Condo buyers may have to pay past association dues according to law

Typically, when a buyer purchases a condominium unit all delinquent association dues are paid by the seller either before or at the time of closing. However, when the unit bought directly from a lender who obtained the unit through foreclosure, the buyer could be held responsible for some of the unpaid association dues that accrued prior to closing.

Basically, The Illinois Condominium Property Act (765 ILCS 605(g)(4)), provides for the buyer to pay delinquent assessments that became due during six months prior to any legal action being taken by the association for collection. By the same law, the lender owner is responsible for dues beginning after the first day of the month following the day they received possession of the unit.

The best interpretation of the statute provision is that the buyer is only responsible for assessments that became due prior to taking ownership of the unit if a law suit was filed in court by the association to recover the amounts owed by the former owner. In the event that the association never filed any collection case in court, none of the former owner’s liability should be charged to the new buyer.

Though this may sound straightforward enough, the statute isn’t always applied in the way that it should be. There are many instances in which the buyer is charged for the last six months dues prior to the bank taking ownership of the unit, whether any collection action was ever taken by the association or not.

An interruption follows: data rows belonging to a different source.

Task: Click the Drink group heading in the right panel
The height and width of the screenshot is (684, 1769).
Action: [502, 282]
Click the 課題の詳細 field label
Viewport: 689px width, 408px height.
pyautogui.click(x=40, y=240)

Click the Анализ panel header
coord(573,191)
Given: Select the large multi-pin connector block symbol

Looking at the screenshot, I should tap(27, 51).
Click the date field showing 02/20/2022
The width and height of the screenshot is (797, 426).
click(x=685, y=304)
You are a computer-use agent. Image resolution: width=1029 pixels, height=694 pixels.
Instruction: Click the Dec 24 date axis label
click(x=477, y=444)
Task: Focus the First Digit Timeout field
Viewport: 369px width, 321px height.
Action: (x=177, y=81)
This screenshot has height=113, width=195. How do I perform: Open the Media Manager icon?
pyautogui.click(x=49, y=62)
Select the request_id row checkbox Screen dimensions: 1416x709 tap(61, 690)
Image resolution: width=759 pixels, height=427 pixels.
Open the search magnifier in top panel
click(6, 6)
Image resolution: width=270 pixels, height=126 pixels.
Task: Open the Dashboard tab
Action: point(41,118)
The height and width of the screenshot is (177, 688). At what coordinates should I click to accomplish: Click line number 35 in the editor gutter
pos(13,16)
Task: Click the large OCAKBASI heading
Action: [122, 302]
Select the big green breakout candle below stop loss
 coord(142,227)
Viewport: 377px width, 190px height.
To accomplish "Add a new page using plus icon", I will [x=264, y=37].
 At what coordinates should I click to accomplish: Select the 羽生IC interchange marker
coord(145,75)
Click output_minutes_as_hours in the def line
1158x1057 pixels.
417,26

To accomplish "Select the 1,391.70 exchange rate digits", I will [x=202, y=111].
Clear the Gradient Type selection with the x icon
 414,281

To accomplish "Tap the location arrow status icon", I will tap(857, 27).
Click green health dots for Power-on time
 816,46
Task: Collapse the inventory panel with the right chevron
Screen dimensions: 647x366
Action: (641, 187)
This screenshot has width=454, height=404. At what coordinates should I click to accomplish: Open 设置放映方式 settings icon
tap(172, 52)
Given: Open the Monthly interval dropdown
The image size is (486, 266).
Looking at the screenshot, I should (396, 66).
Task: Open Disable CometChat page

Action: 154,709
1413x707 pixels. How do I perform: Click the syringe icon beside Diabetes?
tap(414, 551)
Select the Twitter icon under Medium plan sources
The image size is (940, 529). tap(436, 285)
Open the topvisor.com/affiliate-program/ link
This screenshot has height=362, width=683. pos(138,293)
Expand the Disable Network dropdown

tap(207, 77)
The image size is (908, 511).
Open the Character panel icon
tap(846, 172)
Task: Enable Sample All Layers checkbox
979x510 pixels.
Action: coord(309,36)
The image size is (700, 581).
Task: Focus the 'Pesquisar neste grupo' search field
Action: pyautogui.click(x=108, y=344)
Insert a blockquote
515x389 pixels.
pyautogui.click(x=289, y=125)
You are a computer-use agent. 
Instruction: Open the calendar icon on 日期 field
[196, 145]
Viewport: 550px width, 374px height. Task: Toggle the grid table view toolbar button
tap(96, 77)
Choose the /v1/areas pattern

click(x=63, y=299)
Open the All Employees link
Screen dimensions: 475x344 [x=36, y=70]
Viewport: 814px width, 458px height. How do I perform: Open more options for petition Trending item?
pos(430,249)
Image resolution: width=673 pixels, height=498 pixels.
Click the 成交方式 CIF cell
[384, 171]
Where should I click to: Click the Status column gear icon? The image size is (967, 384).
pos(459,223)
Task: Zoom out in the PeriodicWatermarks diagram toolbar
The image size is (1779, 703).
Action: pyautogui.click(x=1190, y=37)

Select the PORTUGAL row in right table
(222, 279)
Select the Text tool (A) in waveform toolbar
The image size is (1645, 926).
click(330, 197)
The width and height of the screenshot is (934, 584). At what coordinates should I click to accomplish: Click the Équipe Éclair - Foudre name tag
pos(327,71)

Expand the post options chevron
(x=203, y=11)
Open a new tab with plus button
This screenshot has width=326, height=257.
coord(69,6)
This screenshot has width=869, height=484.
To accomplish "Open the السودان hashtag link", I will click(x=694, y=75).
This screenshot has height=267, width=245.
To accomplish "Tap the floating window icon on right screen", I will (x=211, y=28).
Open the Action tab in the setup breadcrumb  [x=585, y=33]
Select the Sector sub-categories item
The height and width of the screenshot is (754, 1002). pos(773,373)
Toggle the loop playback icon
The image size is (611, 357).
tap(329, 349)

Since the buyer of a foreclosed condo usually will not find out about the status of delinquent assessments until after the contract has been accepted, caution must be taken. The best defense against unknowingly getting stuck with somebody else’s bill is to make sure the sales contract is contingent upon the buyer’s approval of any delinquent dues that will be charged to the buyer. This may be achieved either when the offer is submitted or during the attorney review contingency period.

Since a sizeable and unexpected amount of past association dues could make what once was a great deal not so good, being proactive about this issue from the beginning is the answer.